La relance au banc d’essai

Le gouvernement se montre plutôt satisfait des premiers résultats du plan de soutien économique. Mais tout le monde ne partage pas son optimisme.

Publié le 4 août 2003 Lecture : 4 minutes.

Abdelkader Khelil, le ministre algérien délégué à la Relance économique, en est convaincu : les premiers résultats du plan triennal lancé en avril 2001 sont « appréciables ». « Il y a une évolution significative dans l’exécution des projets », a-t-il assuré, le 21 juillet, lors d’une conférence-débat au centre de presse du quotidien El Moudjahid. Un optimisme alimenté par une série de chiffres que le ministre se plaît à égrener : sur les 14 250 projets engagés entre septembre 2001 et juin 2003 dans le cadre de ce Plan de soutien à la relance économique (PSRE), 7 760 ont été menés à leur terme, 3 810 sont en cours d’exécution et plus de 3 000 sont en phase dite de lancement. Des réalisations qui, pour l’essentiel, doivent être portées au crédit des collectivités locales, ainsi que des secteurs de l’agriculture (un quart des palmeraies ont été réhabilitées), de l’enseignement supérieur, de l’énergie, de l’habitat et de l’urbanisme.

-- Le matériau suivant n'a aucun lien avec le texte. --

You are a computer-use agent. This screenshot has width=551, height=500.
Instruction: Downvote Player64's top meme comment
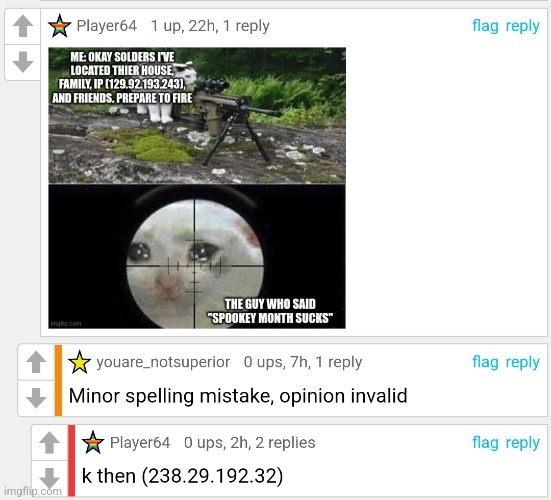(23, 62)
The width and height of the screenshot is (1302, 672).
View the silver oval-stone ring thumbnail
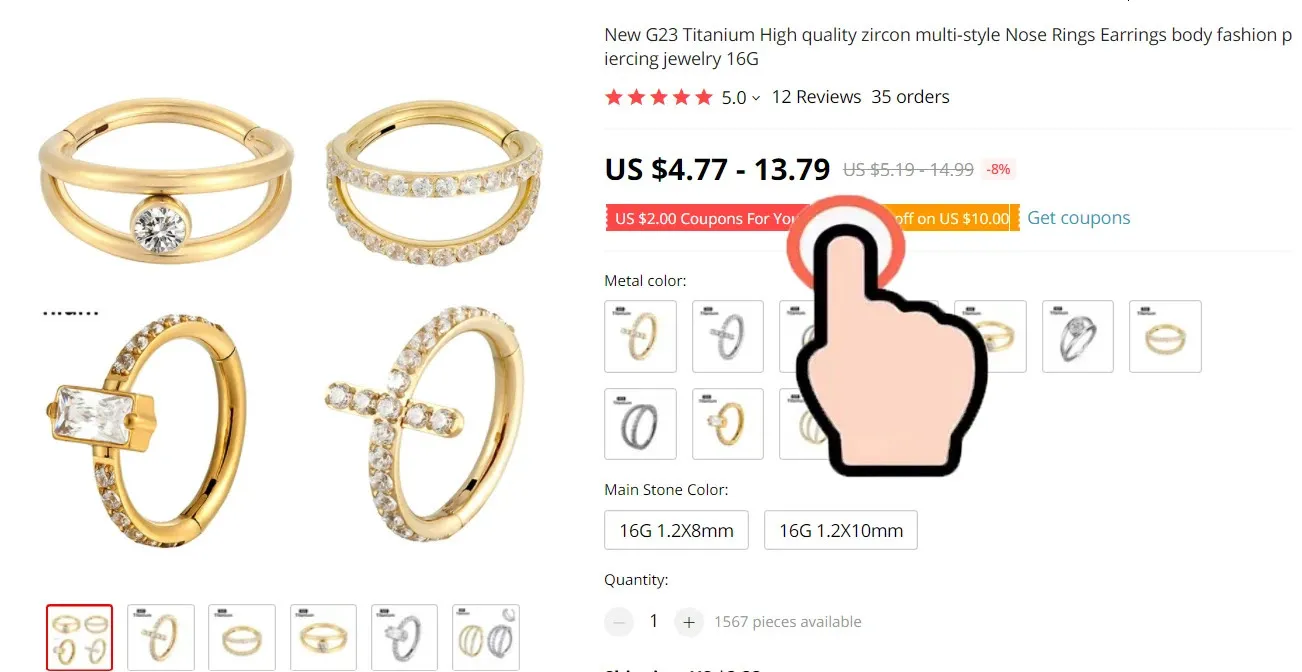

Seuls quelques grands projets ont connu des problèmes, en raison de « difficultés de financement extérieur » et de « l’insuffisance des moyens de réalisation ». Sur le terrain, en effet, le PSRE a beaucoup pâti d’une grave pénurie de matériaux de construction (le déficit est officiellement évalué à 960 000 t), qui a contraint l’État à importer plus de 1 million de t de ciment, mais aussi de la lourdeur et de la lenteur des procédures de passation des marchés publics.
Le bilan, fût-il partiel, du plan de relance serait-il plus mitigé que le ministre veut bien le dire ? La presse algérienne se montre sceptique. « Trois ans après sa mise en oeuvre, écrivait par exemple le quotidien Liberté Algérie au lendemain de l’intervention de Khelil, le PSRE n’a toujours pas atteint les résultats escomptés. » Même son de cloche à La Tribune, qui, citant plusieurs économistes, estime que « l’impact sur le taux de chômage des projets inscrits dans le Plan est insignifiant ».

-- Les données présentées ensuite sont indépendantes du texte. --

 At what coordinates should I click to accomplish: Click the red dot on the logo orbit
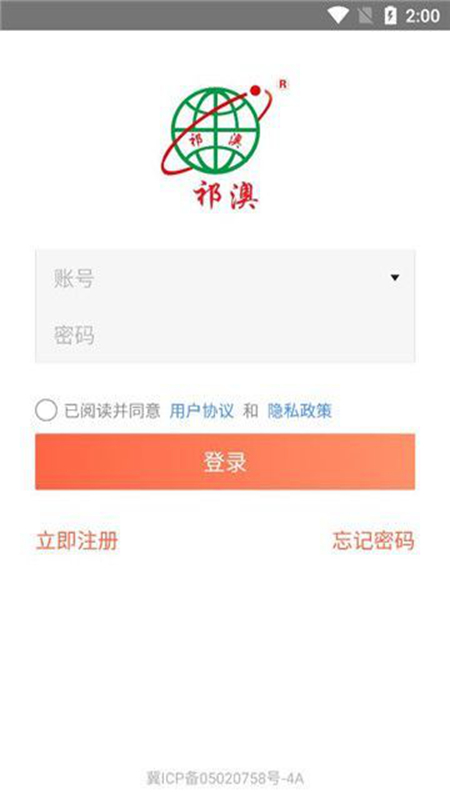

L’emploi était pourtant l’une des priorités affichées par le gouvernement en avril 2001. L’idée de départ était simple – et d’inspiration keynésienne : la forte dévaluation du dinar algérien, en 1992, ayant laminé le pouvoir d’achat, il est indispensable de stimuler la demande intérieure et, à terme, la croissance par des investissements d’État. Plus concrètement, il s’agissait de lancer des grands chantiers dans des secteurs requérant une main-d’oeuvre abondante : le bâtiment, l’agriculture et les infrastructures de base. Côté financement, il suffisait, estimait-on, de piocher dans la cagnotte pétrolière, dont le montant, en 2000, était estimé à 20 milliards de dollars. De fait, l’enveloppe budgétaire allouée à l’opération a été d’une importance sans précédent : 525 milliards de dinars (7,2 milliards de dollars). Cette somme colossale a été répartie entre cinq postes budgétaires : 45 milliards de dinars pour l’appui aux réformes ; 65,3 milliards pour l’agriculture et la pêche ; 114 milliards à l’appui au développement local ; 210,5 milliards aux grands travaux d’infrastructures et 90,2 milliards pour le développement des ressources humaines.
Résultat : les 474 milliards dépensés à ce jour ont permis, selon Khelil, d’améliorer les conditions de vie de 4,3 millions de personnes et de « désenclaver » 4 millions d’autres. « Il faut raisonner en termes de satisfaction des besoins essentiels des gens, souligne le ministre. C’est là qu’il y a eu une évolution, qu’il s’agisse de l’alimentation en eau potable, en gaz et en électricité, du remplissage des classes ou même du ramassage scolaire. »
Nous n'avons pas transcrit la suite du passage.